──────── Information shown ────────
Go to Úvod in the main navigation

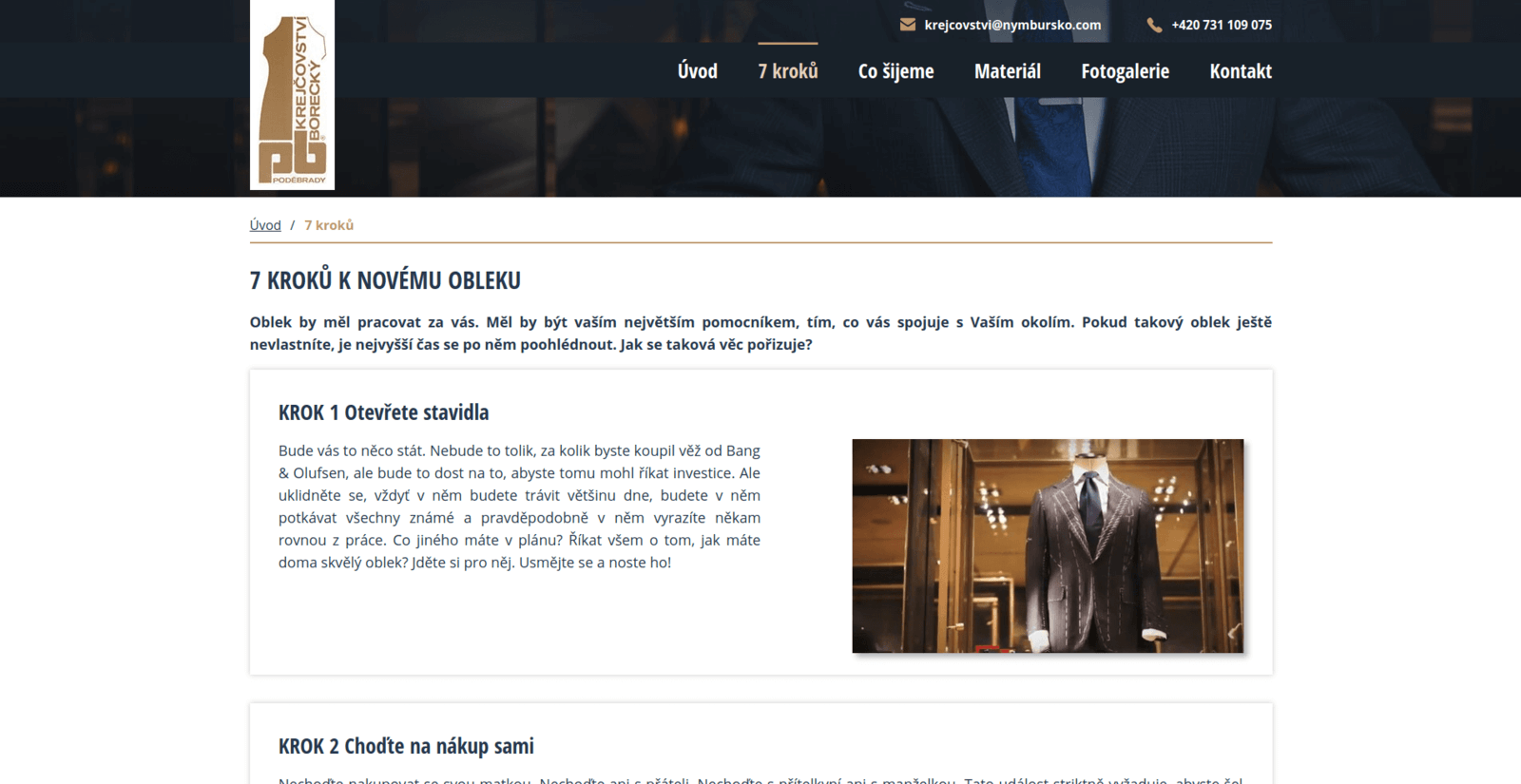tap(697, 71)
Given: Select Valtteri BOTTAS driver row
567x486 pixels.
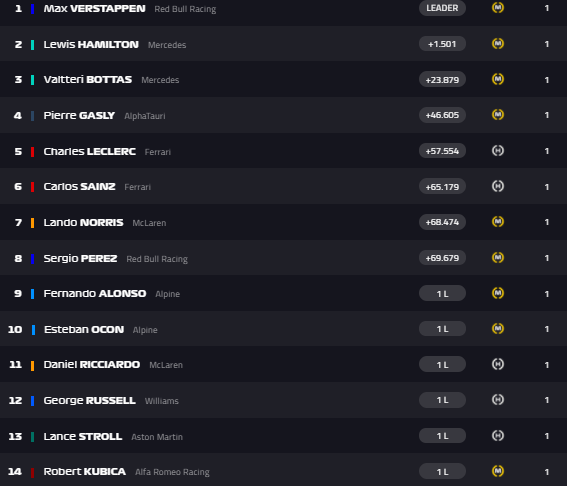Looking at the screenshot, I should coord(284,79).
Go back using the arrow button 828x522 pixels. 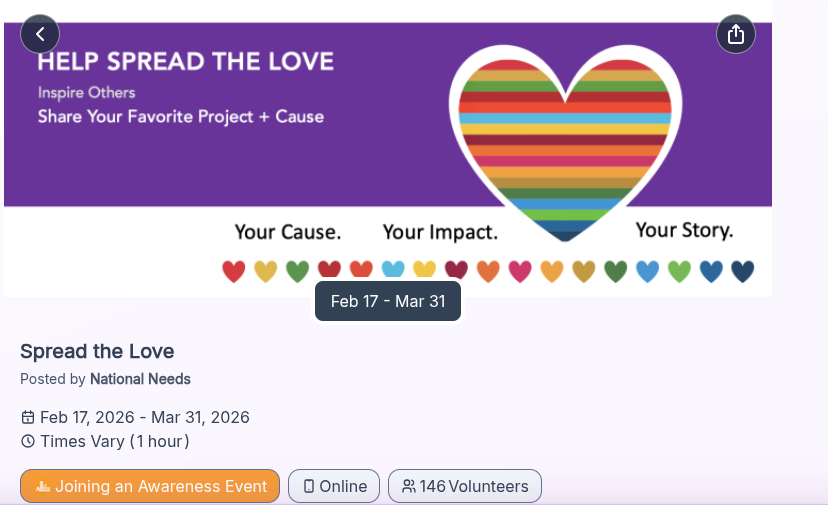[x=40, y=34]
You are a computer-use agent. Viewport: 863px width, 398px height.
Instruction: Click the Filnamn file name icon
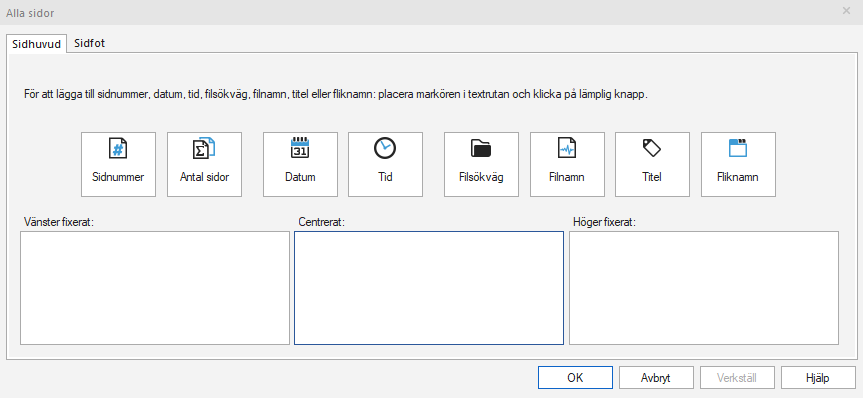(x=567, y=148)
────────
What the task requires →
The answer must consist solely of the lines from the one with "You are a computer-use" through the final line of the data, each reproduced exactly and with pictures omitted.

The completed task →
You are a computer-use agent. Viewport: 863px width, 398px height.
Instruction: Click the Filnamn file name icon
(x=567, y=148)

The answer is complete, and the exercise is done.